The show of the Public Prosecution Office
This complaint has been a political soap opera that has lasted the
past 10 days, in which the PP and the Spanish Government publicly asked
the Director of the Public Prosecution Office to act – sometimes in
quite a demanding way – and, at the same time, they were hypocritically
denying having put any pressure on Torres-Dulce. On Wednesday last week,
Torres-Dulce met with his delegate in Barcelona, José María Romero de
Tejada, in order to agree on a line to take and gather the support from
prosecutors based in Barcelona. They agreed to put the final decision on
whether to file the request or not in the hands of the Catalonia-based
prosecutors.
Last Monday, the 9 prosecutors that form that highest public
prosecution council in Catalonia unanimously agreed to reject the
complaint because they considered it lacked legal basis. However,
Torres-Dulce announced he would organise a meeting on Wednesday with
Spain’s main prosecutors in order to carry it out anyway. With this
move, the Spain’s General Prosecutor proved he was putting the decisions
in the hands of Barcelona-based officers to gather their support and to
pretend that the complaint had been filed for legal reasons and not
because of political instructions sent from Madrid. On Tuesday the
Catalan prosecutors said they would file the complaint if they were told
to do so, since they belong to a hierarchical body. Therefore, the
rebellion of the Catalan prosecutors did not become a schism in this
basic pillar of the Spanish legal system. Meanwhile, the PP and the
Spanish Government were insisting that Torres-Dulce should react and
file the complaint at once. On Wednesday, the council grouping Spain’s
main prosecutors, from high courts and heading specialised law divisions
(many of them belonging to a conservative association) backed
Torres-Dulce after a 4.5 hour meeting, although not unanimously.

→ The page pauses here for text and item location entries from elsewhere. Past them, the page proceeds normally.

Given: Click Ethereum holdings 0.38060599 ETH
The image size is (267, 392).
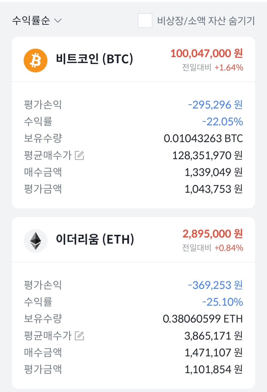Looking at the screenshot, I should pos(202,319).
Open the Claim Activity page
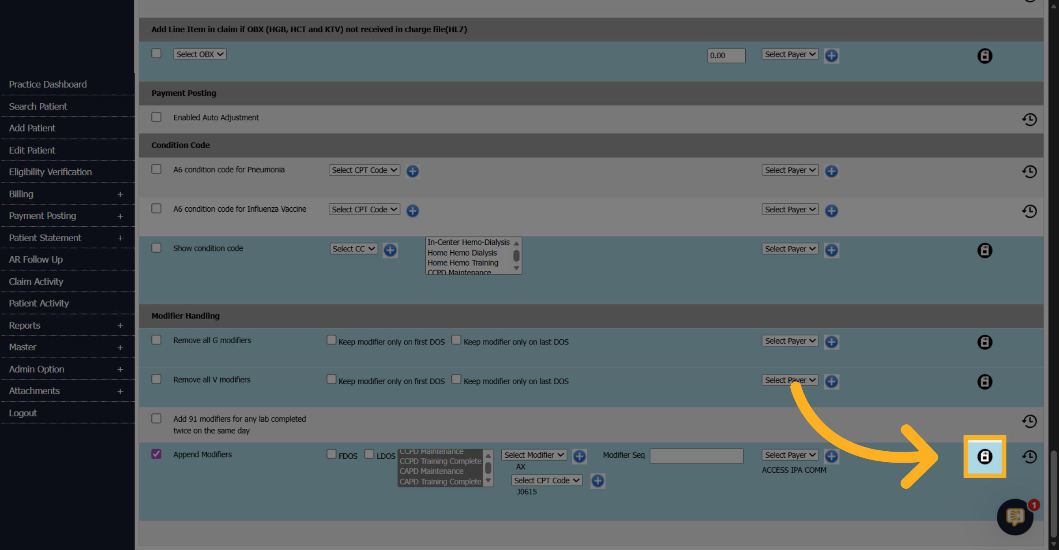This screenshot has height=550, width=1059. [x=36, y=281]
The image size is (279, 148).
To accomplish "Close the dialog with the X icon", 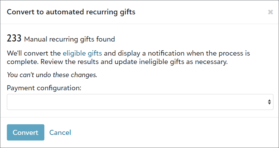I will click(x=271, y=12).
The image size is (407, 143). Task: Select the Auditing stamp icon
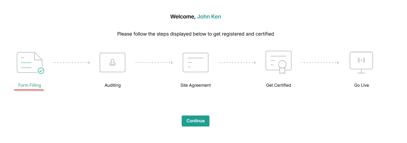112,62
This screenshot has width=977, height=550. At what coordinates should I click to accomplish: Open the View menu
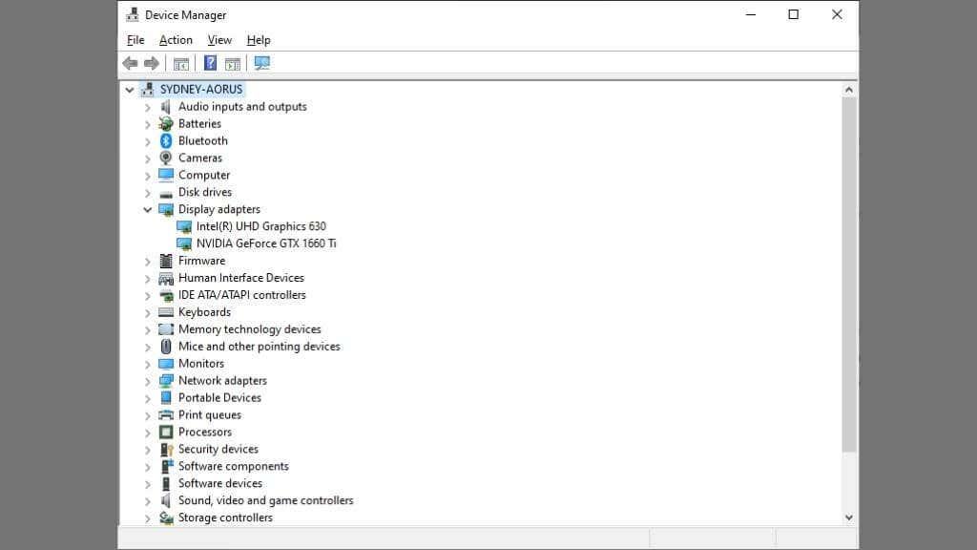[x=219, y=40]
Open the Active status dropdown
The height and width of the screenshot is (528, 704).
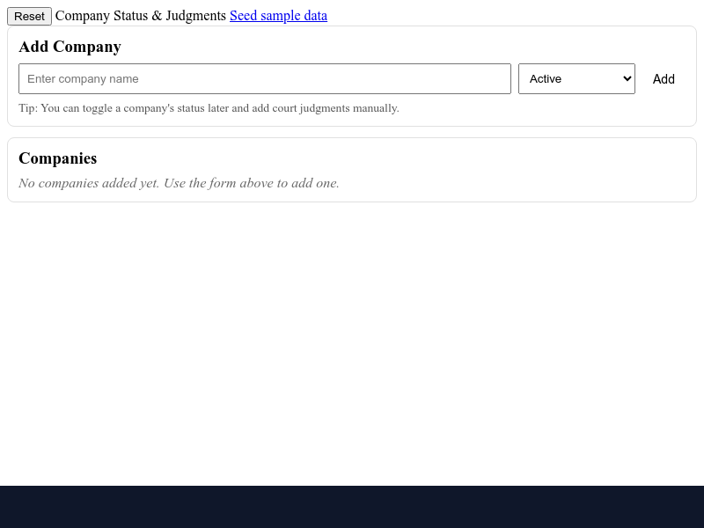pos(576,78)
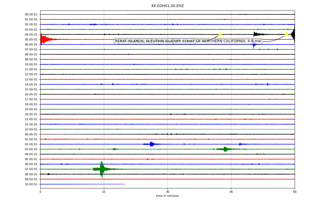Click the x-axis tick label 30

[x=168, y=192]
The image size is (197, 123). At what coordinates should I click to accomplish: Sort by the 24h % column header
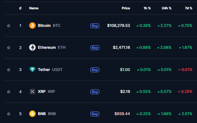click(166, 8)
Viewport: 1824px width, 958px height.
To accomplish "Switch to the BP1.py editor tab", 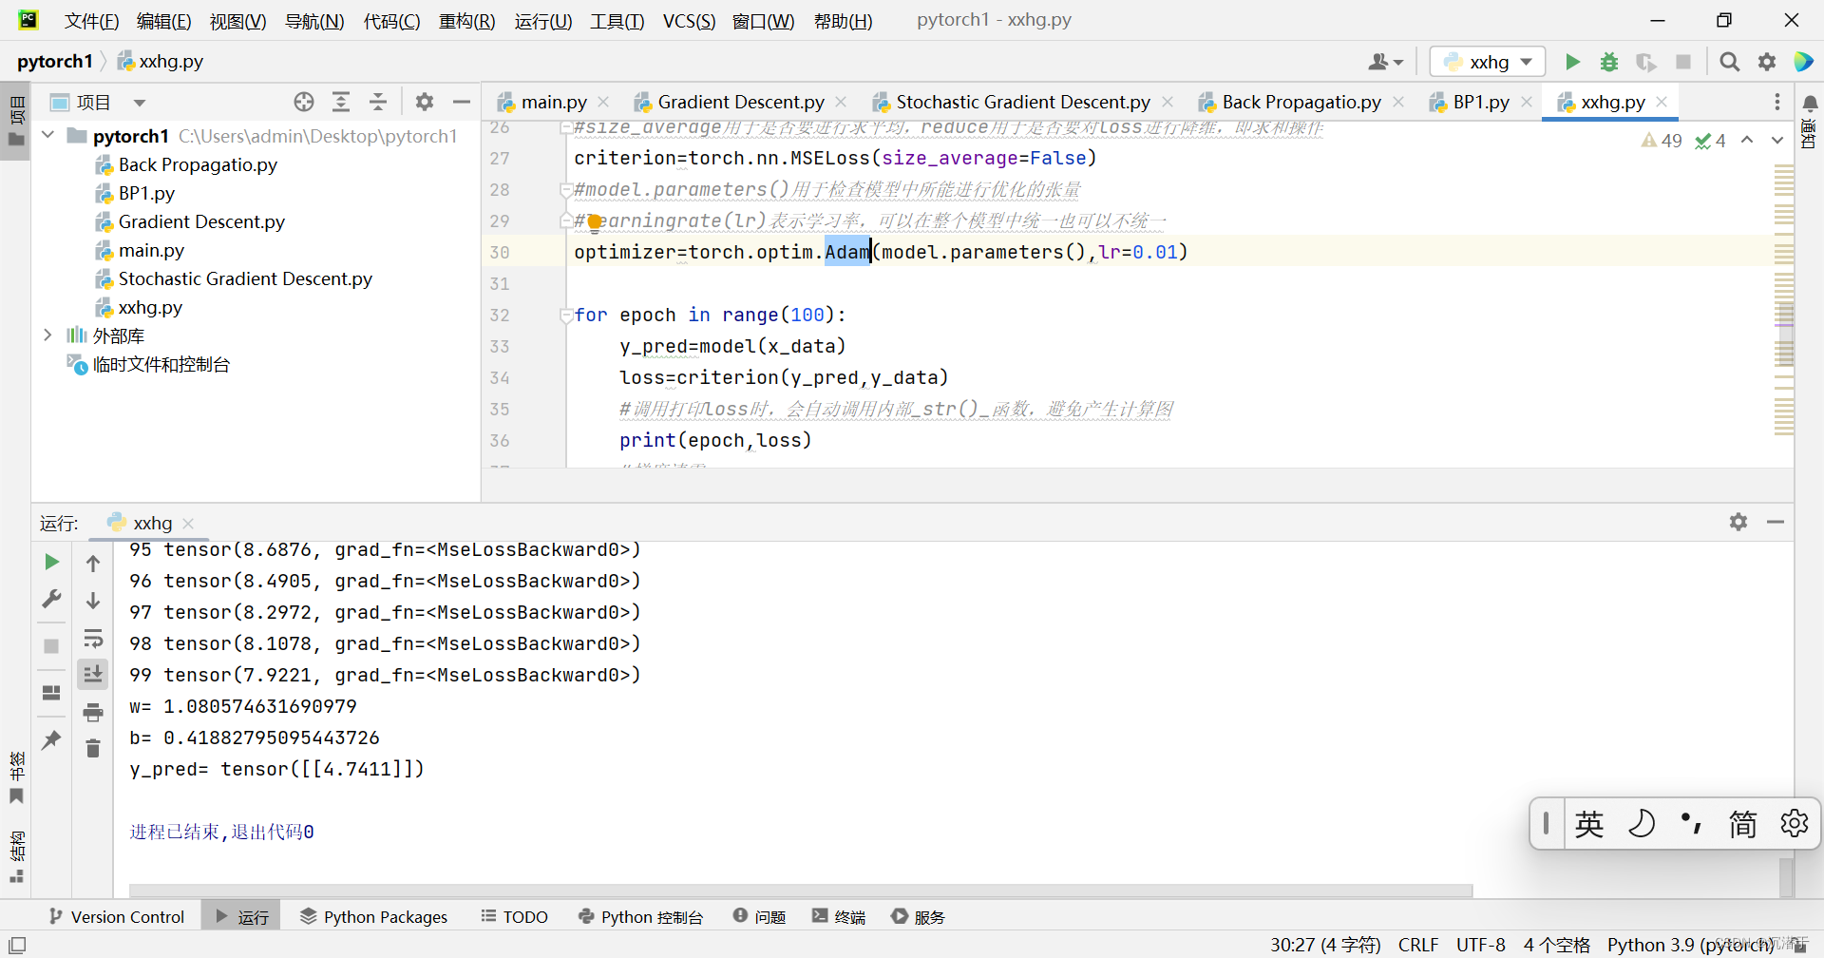I will [1479, 101].
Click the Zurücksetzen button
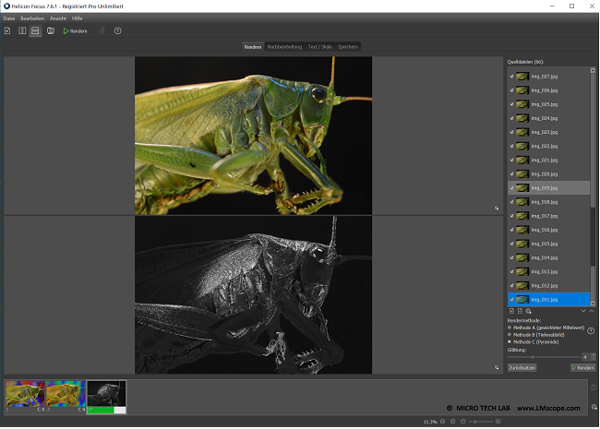This screenshot has height=429, width=600. point(522,367)
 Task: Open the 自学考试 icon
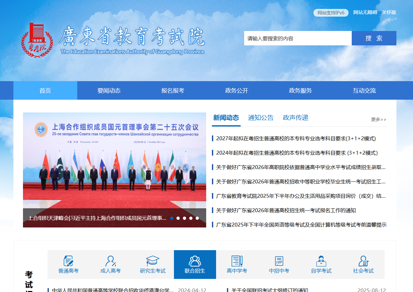pos(321,261)
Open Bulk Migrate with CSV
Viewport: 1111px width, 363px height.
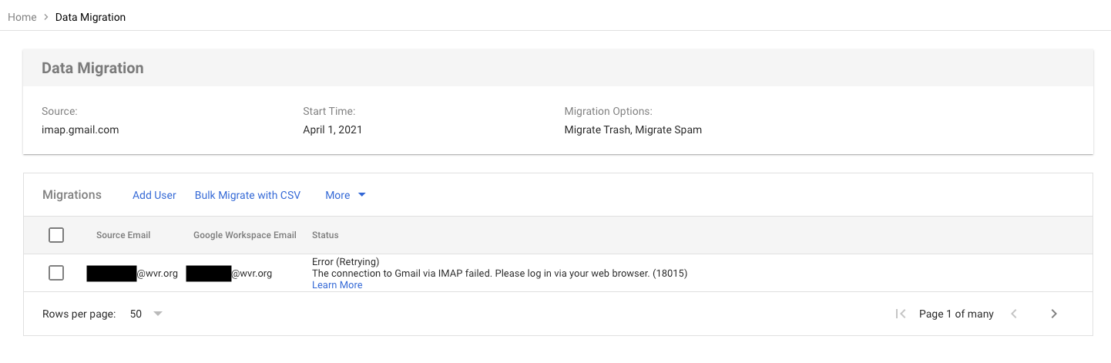point(247,195)
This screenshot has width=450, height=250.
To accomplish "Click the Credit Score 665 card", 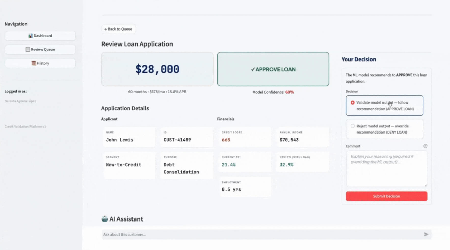I will point(245,137).
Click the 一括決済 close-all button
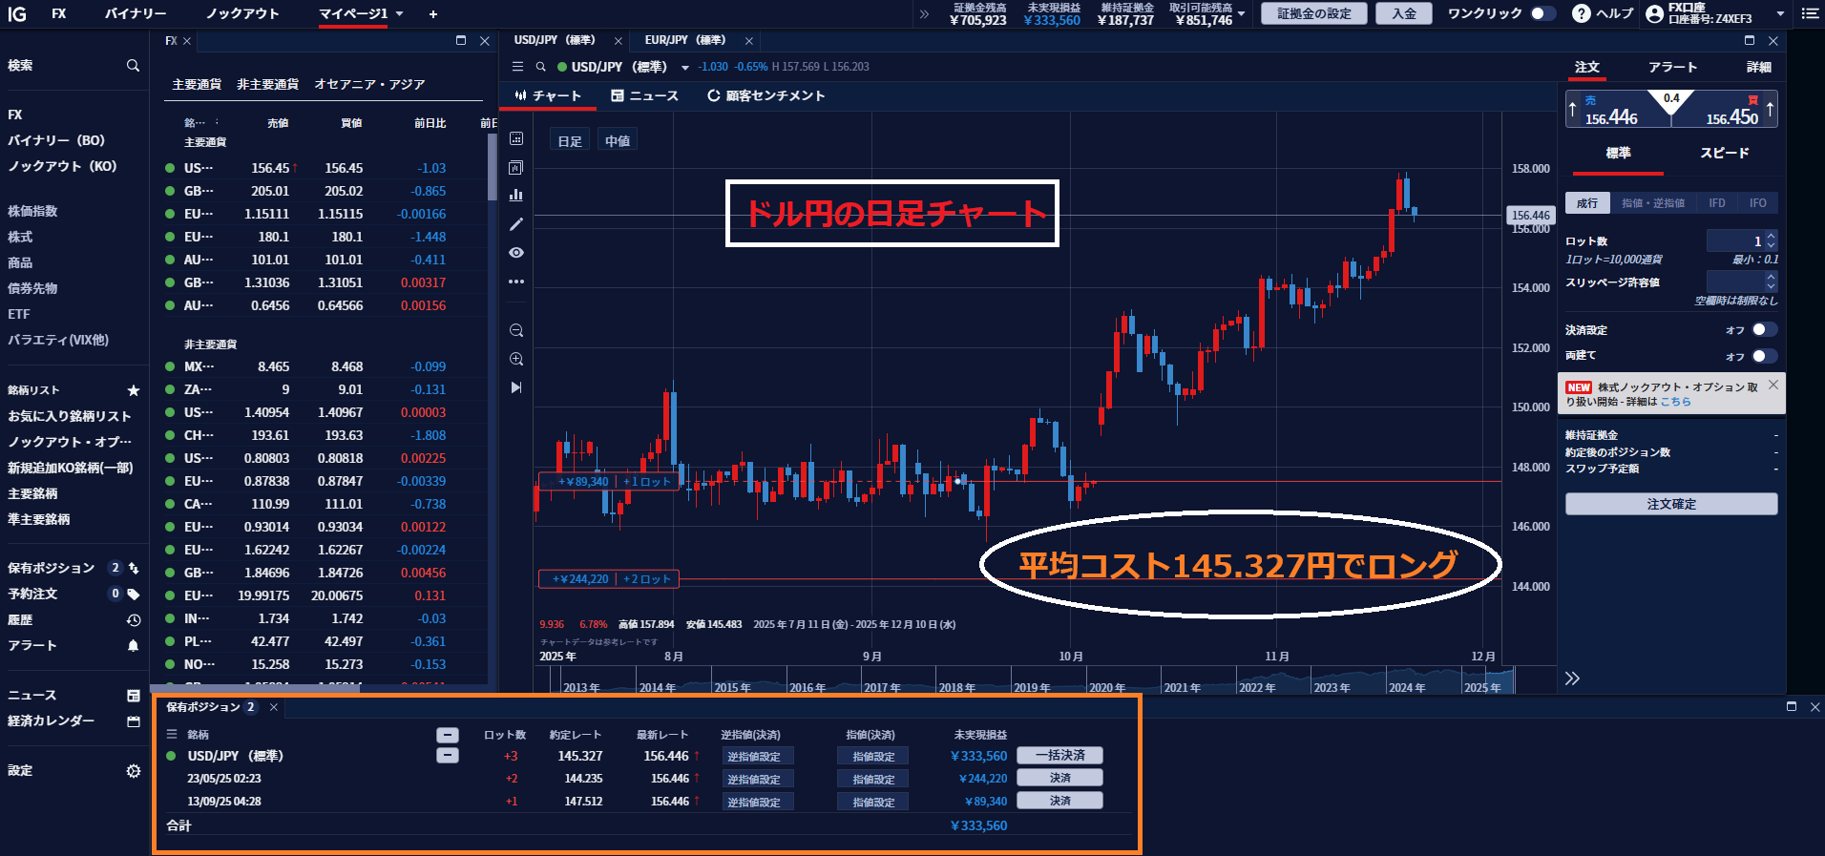 (x=1059, y=755)
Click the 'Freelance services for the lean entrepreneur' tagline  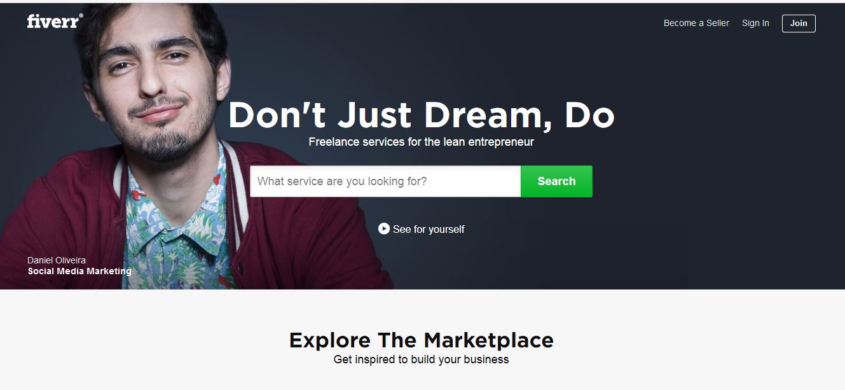(x=421, y=142)
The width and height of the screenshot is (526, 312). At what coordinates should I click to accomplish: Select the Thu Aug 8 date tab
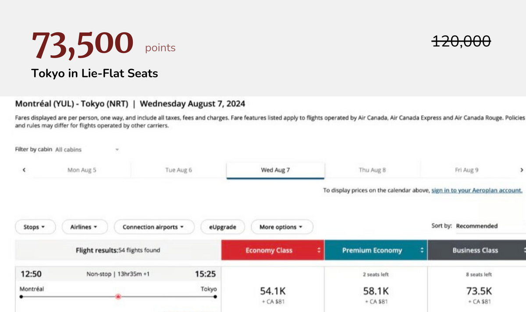[x=372, y=170]
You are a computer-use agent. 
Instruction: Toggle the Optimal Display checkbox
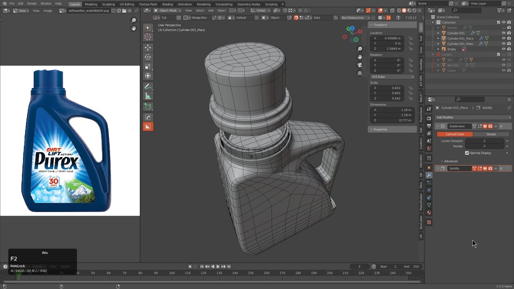click(467, 153)
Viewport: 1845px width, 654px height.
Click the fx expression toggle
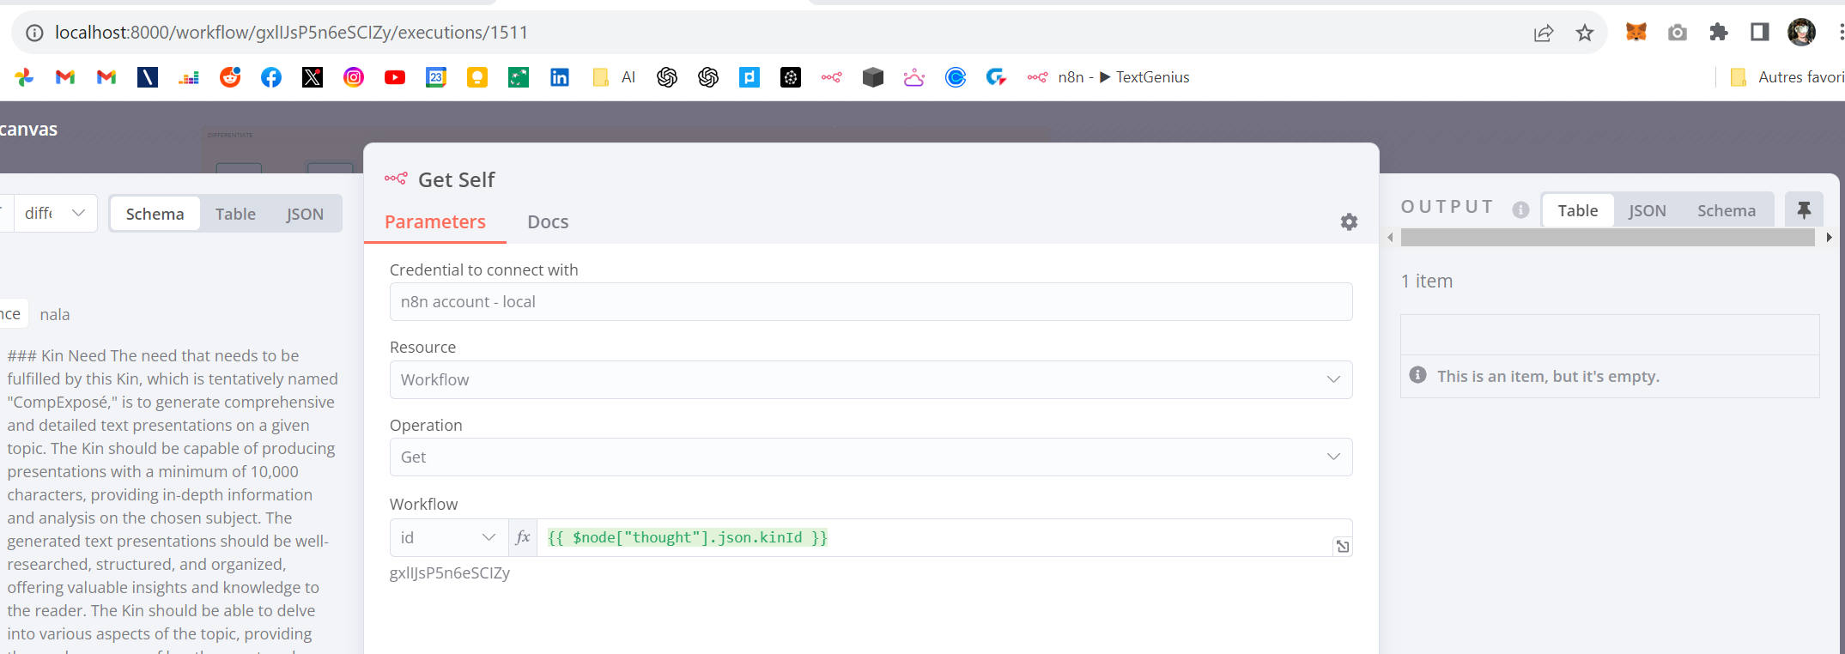523,538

After
the meeting, the Director of the Public Prosecution Office confirmed
that the complaint would be filed “within this week”.
A complaint against Mas, Ortega and Rigau for 4 felonies
In the end, after speculation about who exactly will be targeted, the
complaint will be not only against the President of the Catalan
Government, Artur Mas, as the main person responsible for the vote, but
also against the Vice President, Joana Ortega, who coordinated the
vote’s logistics and announced turnout figures and early results, and
the Education Minister, Irene Rigau, who authorised using public
high-schools to host polling stations. The will be accused of
“usurpation” for having authorised a “hidden referendum” despite not
having had the powers to do so; “disobedience” for not having respected
the temporary suspension of the Constitutional Court; “embezzlement” for
using public money and resources for the vote; and “perversion of a
legal process” for carrying out a public administration process in the
knowledge it had been temporarily suspended by the Constitutional Court.
However, many legal experts consider that there are not enough legal
bases for such accusations. Firstly, the vote was not “a hidden
referendum” but “a citizen participation process”, which the Catalan
Government has the powers organise. Secondly, it is hard to argue that
they committed “embezzlement” by using public resources in a process in
which 2.3 million citizens participated, clearly showing the public
interest of such a process. Thirdly, according to Spanish legislation,
in order to disobey a court the court has to have sent a reminder or a
warning, in addition to the original verdict, which was not the case.
Finally, “perversion of a legal process” requires public officers to
have consciously made an unfair decision, which does not really fit into
a citizen participation process run by volunteers.